- [Your instructions]:
Could you write out, exactly and with no pictures, every line from the one containing "This screenshot has height=463, width=630." through the last line of the entries?
** Opening Supplied entries block **
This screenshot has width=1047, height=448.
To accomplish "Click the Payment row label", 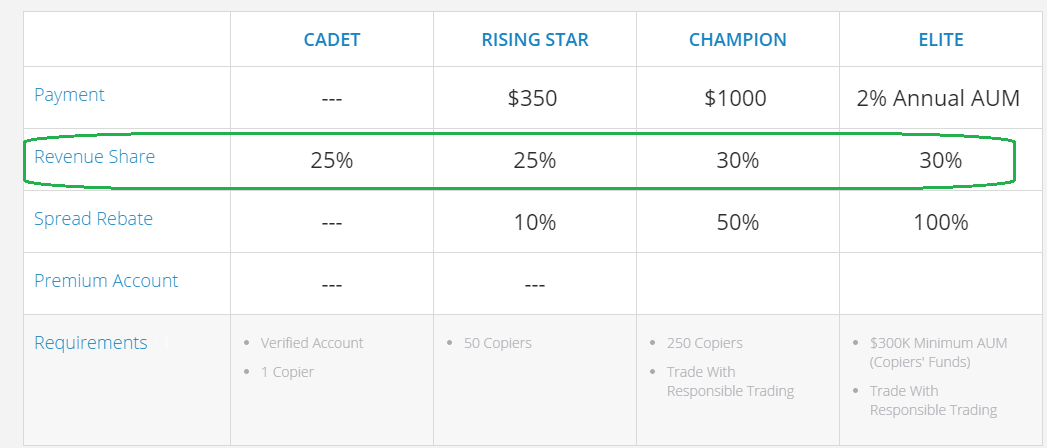I will (x=69, y=95).
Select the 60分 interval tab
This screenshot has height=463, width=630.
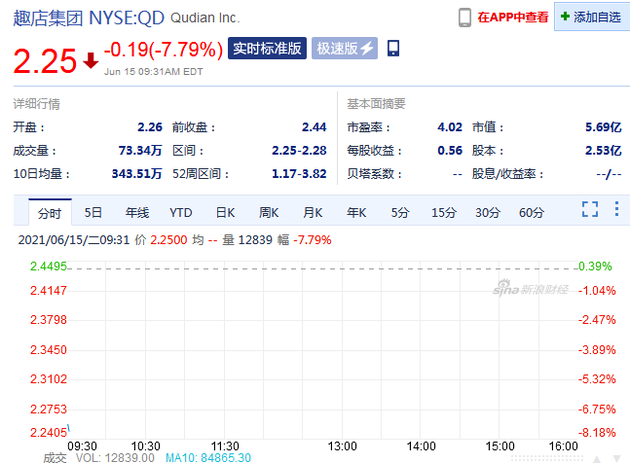pos(531,212)
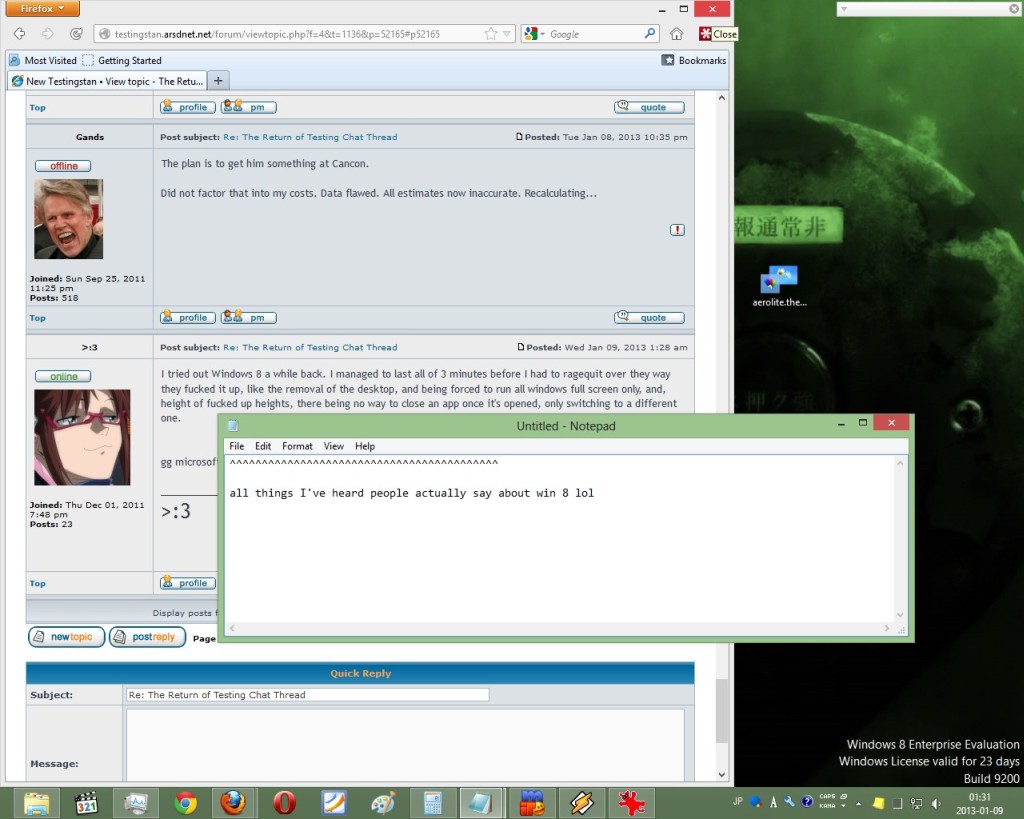The width and height of the screenshot is (1024, 819).
Task: Open the Format menu in Notepad
Action: tap(297, 446)
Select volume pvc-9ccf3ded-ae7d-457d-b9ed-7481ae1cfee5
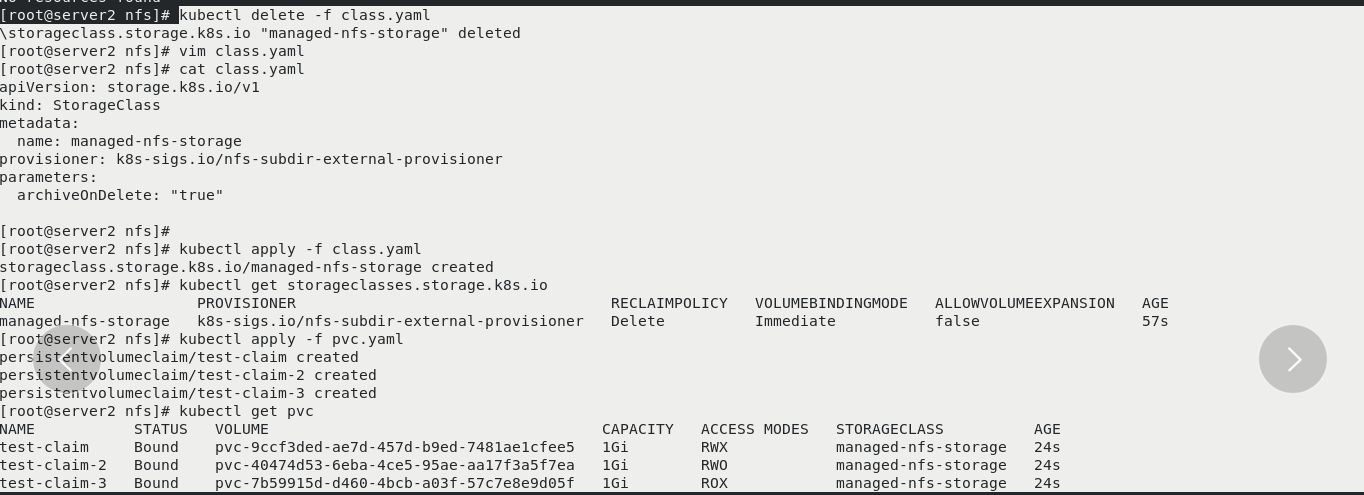The image size is (1364, 495). click(x=395, y=447)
** Closing Supplied entries block **
- [Output]:
This screenshot has height=463, width=630.
pos(531,212)
The width and height of the screenshot is (1024, 819).
Task: Open the Format menu in Notepad
Action: tap(297, 446)
Select volume pvc-9ccf3ded-ae7d-457d-b9ed-7481ae1cfee5
The image size is (1364, 495). click(x=395, y=447)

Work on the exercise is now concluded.